I selected the quarters for the night not without some anxiety, for the natives were evidently in force in our immediate neighbourhood, and their shrill cries kept us all awake, though the day's march had been an arduous one. We had made good upwards of twenty miles: the ground, except in Lucky Valley, was of a most trying character: the thermometer at noon 102°, and with nearly 150 pounds weight among seven of us, for the sick hand was of course relieved as far as possible. I got the requisite observation for lat. during the night; and since necessity is ever the mother of invention, read off my sextant by a torch made for the occasion from pieces of paperbark. It will easily be believed, that I did not needlessly prolong the work; for the light of the torch rendered me a prominent mark for any prowling savage to hurl his spear at: however, His Eye, to whom the darkness and the light are both alike, watched over our safety, and we spent the night in security if not in silence.

November 14.—The morning broke, and we found ourselves apparently alone in the solitudes of the forest: no sound or sign indicated the presence of its more rightful proprietors. Did the savage so soon prepare to yield to the advancing movement of that hitherto fatal civilization before which his name, his race, nay, all traces of his rude existence may ere long pass into oblivion? or did the gathering of the night, and the apparent peaceful aspect of the morn, denote that one gallant struggle would be made ere a strange shout of triumph woke the silent echoes with the glorious name with which we had dignified our new discovery, and which throughout the world sounds as the appropriate title of the fair sovereign of its mightiest people?

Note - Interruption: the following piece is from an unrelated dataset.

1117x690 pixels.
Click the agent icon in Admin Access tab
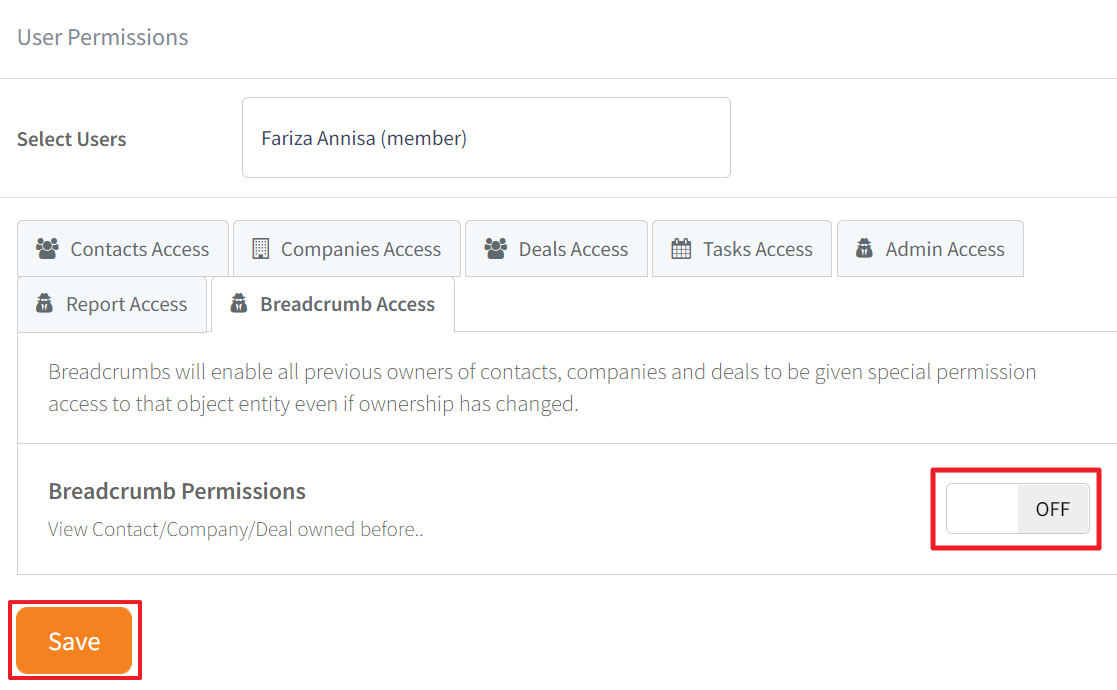864,249
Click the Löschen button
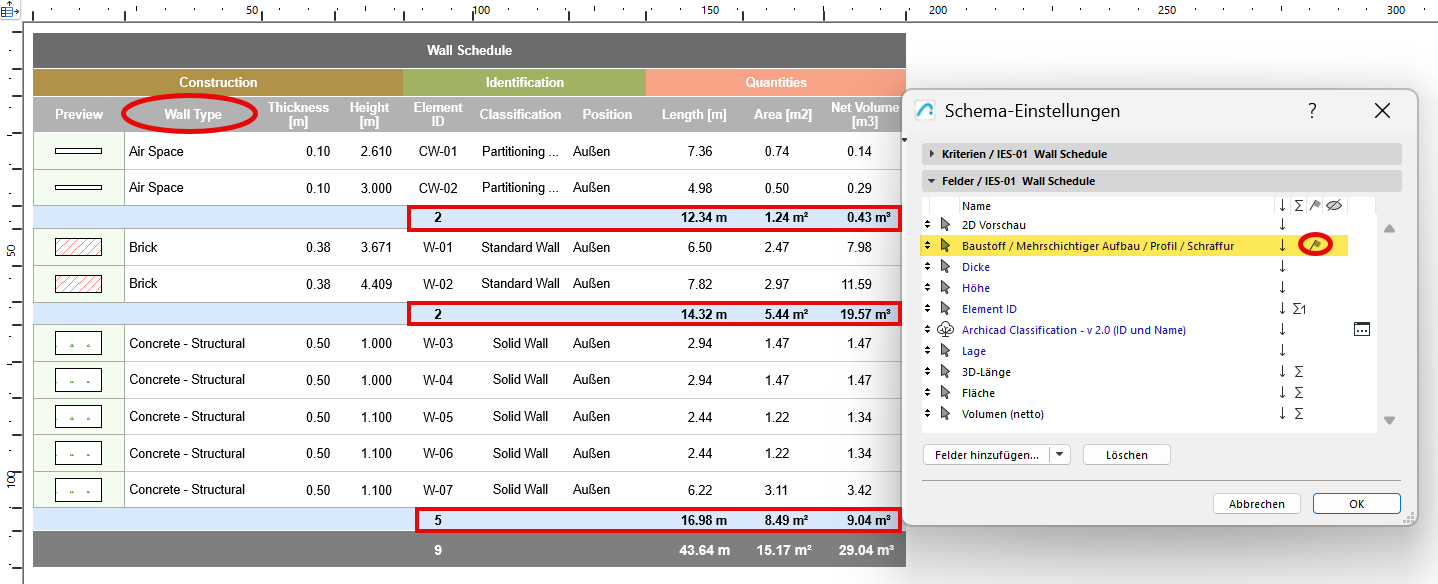The width and height of the screenshot is (1438, 584). point(1126,455)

A rapid walk brought us to our old bivouac by ten o'clock, without anything of particular interest having occurred upon the route. We found only one boat at Reach Hopeless, Captain Wickham having gone down the river with the others in order to hasten the watering party. In another chapter will be found some more detailed remarks upon the peculiar and distinctive character of the Victoria; they will not be uninteresting to the reader who feels any of that curiosity which is in part an incitement to the discoverer.

We learnt from the party at the boat that a large body of the natives had been down watching their movements, and apparently intending if possible to surprise them. Though they had approached very near, they would not have been seen but for a shooting party, which got a view of them from an overlooking height, crawling along the ground with evident caution. They were probably the same party we had encountered higher up, and had traced our trail backwards, in order to see whence, and in what force we had entered their territory. Little did they imagine, as they gazed upon our small party and its solitary boat, that they had seen the harbingers of an approaching revolution in the fortunes of their country!